Aira penasaran dengan laki-laki penyendiri itu. Dia menatap ke arahnya dari lantai dua gedung yang berseberangan dengan lapangan itu. Dia lelah mencari Ryu ke mana-mana. Rasanya, mustahil menemukannya di sini. 

Aira mengalihkan padangan matanya ke arah lain. Awan putih berarak pelan berbingkai langit biru. Angin meniupkan hawa dingin. Matahari yang bersinar pagi itu, meniupkan kehangatan yang sangat Aira rindukan akhir-akhir ini. Setelah hujan dan awan kelam menemaninya. 

Seseorang melambaikan tangan ke arah Aira. Dia tersenyum manis sekali. Pakaiannya begitu rapi, dengan rambut yang tersisir dan bau harum yang menguar dari tubuhnya.
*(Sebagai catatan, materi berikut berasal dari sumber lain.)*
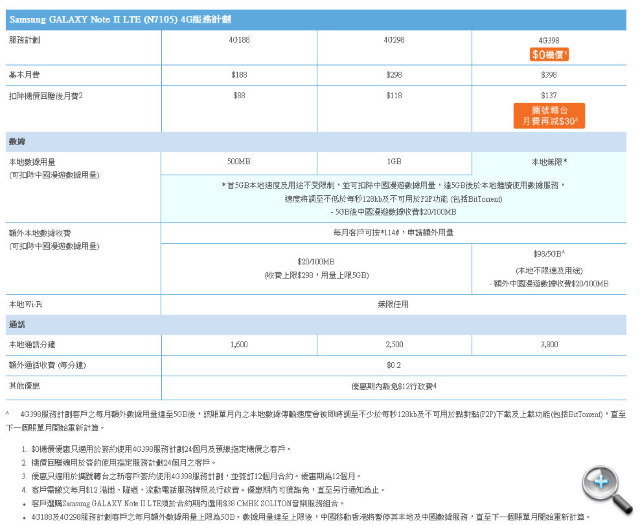Viewport: 640px width, 525px height.
Task: Click the $137 discounted monthly fee
Action: [551, 95]
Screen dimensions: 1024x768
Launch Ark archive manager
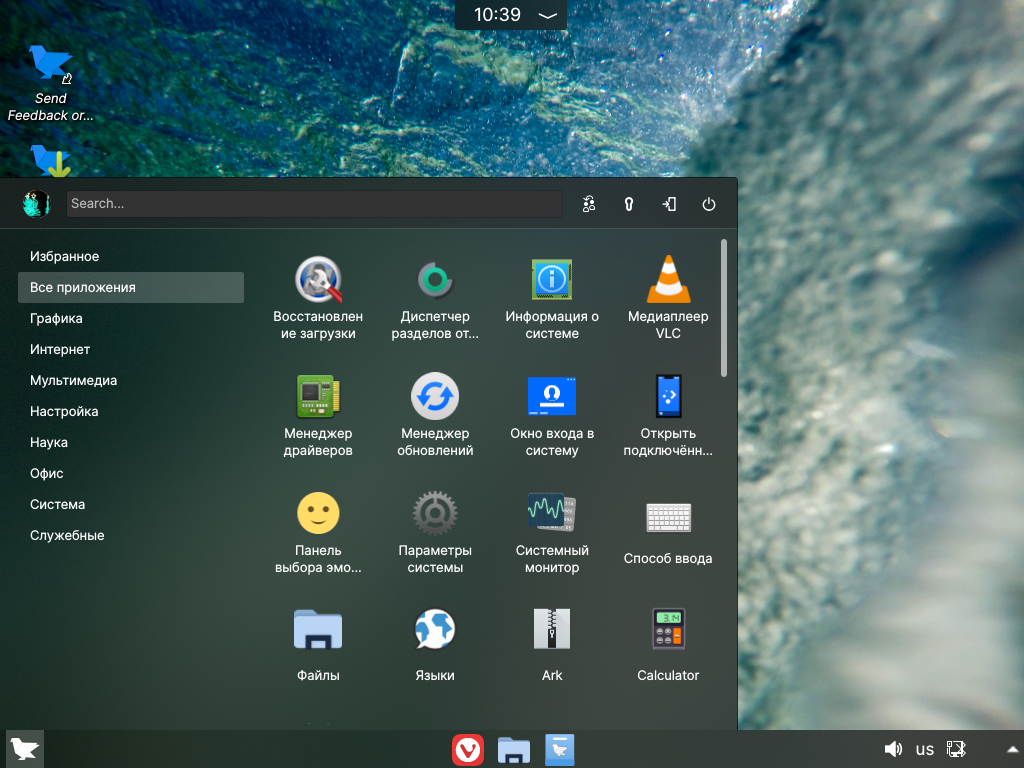(x=552, y=645)
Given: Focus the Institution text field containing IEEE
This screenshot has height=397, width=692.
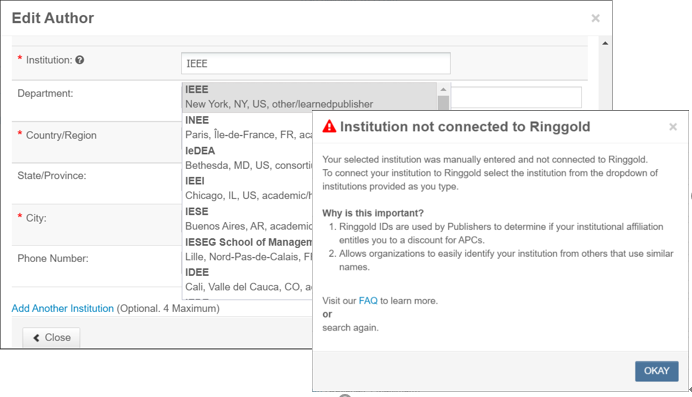Looking at the screenshot, I should (x=316, y=64).
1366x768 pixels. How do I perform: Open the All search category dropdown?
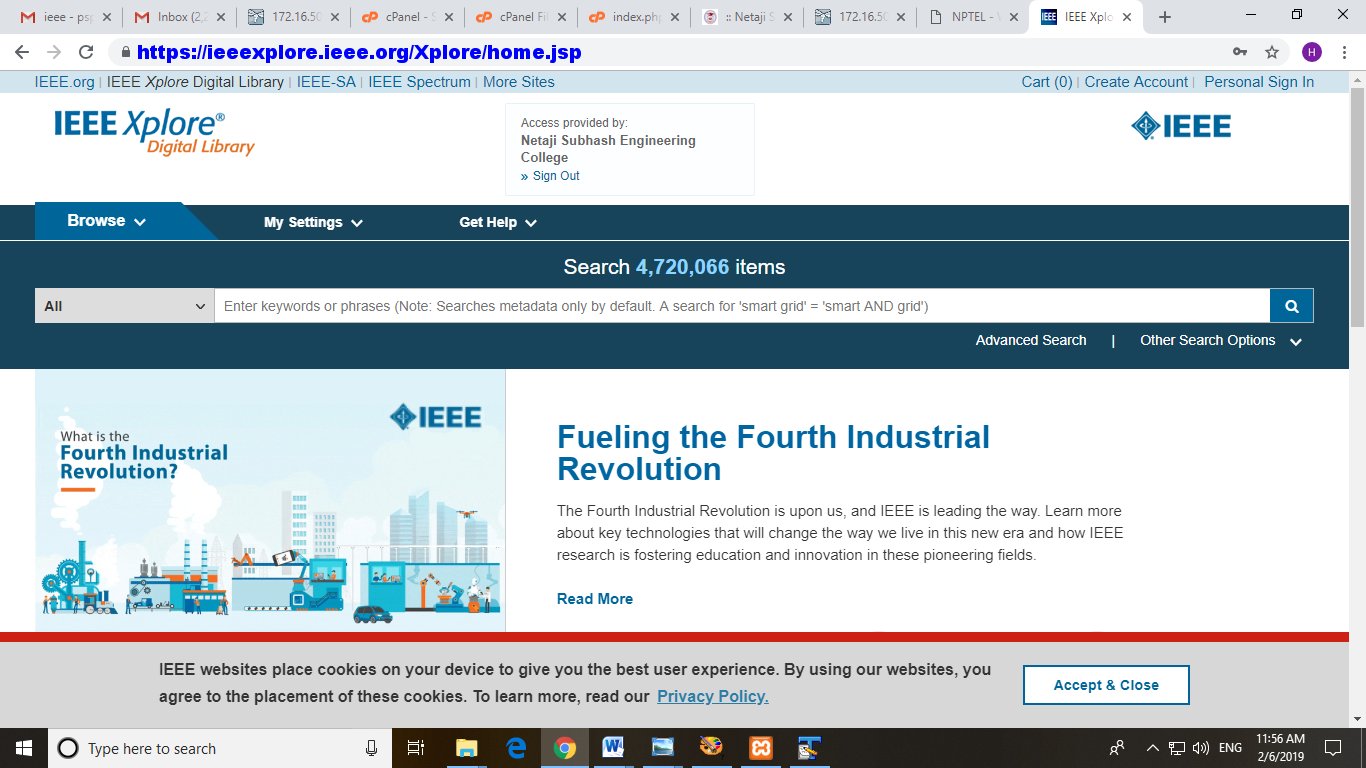[124, 306]
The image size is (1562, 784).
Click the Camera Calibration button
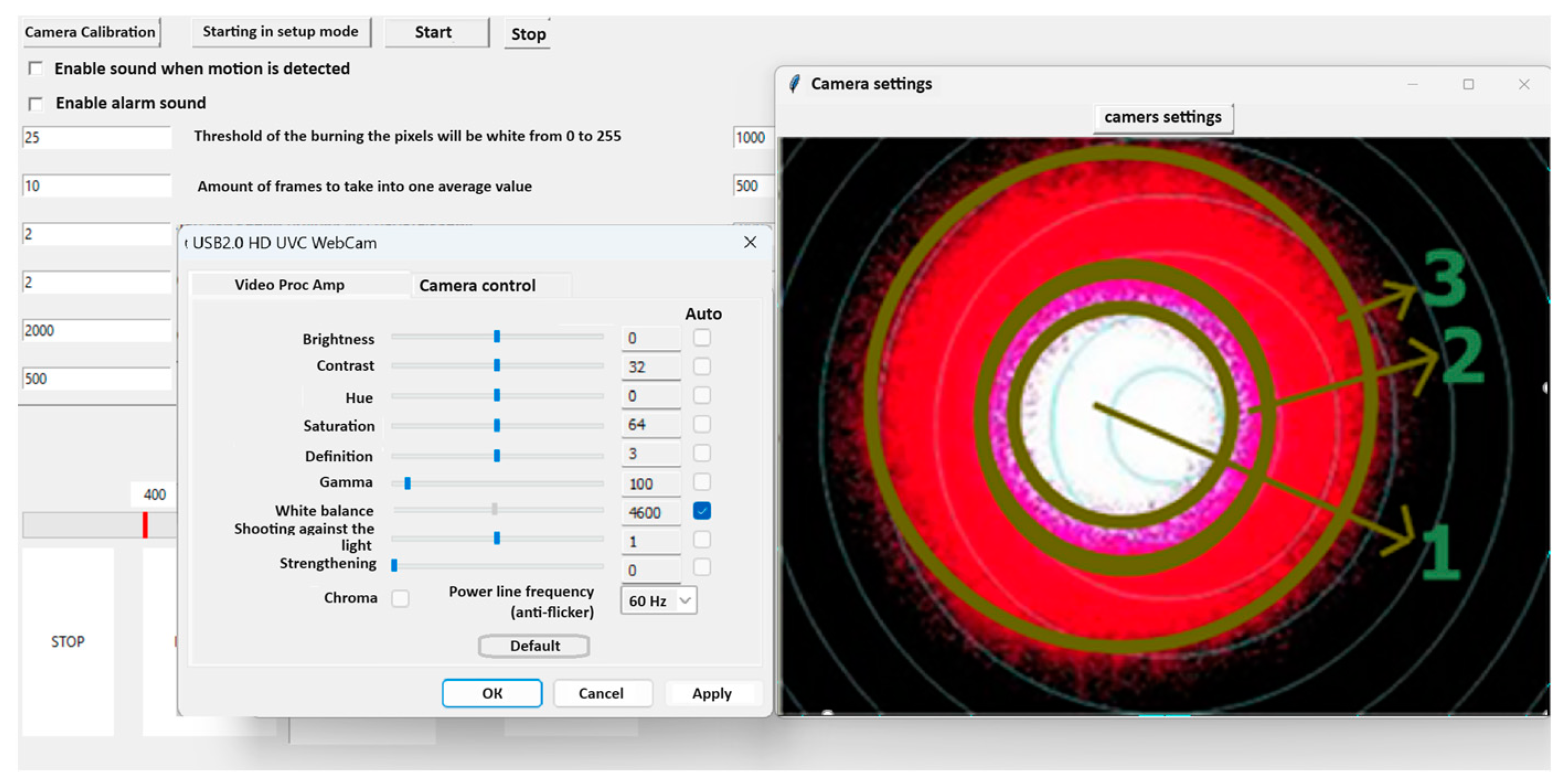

Dia sangat bersinar di antara semua orang yang ada di sini. 

"Aira, 'kan?"

Aira tersenyum kecil, dia mengikuti langkah kakinya, "Vin, Ryu-senpai wa?"

"Si bodoh itu lagi sibuk belajar di gedung sebelah. Kau pasti capek mencarinya ke sana- ke mari 'kan? Aku gak tahu apa yang buat kamu segitu gabutnya pengen ketemu dia di sini. Padahal, tak ada yang menarik dari hidup laki-laki penyendiri itu."

"Dia tetap keren menurutku, Vin."

"Apa dia juga terlihat keren sekarang?" tanya Kevin menunjuk laki-laki berbaju kumal itu. 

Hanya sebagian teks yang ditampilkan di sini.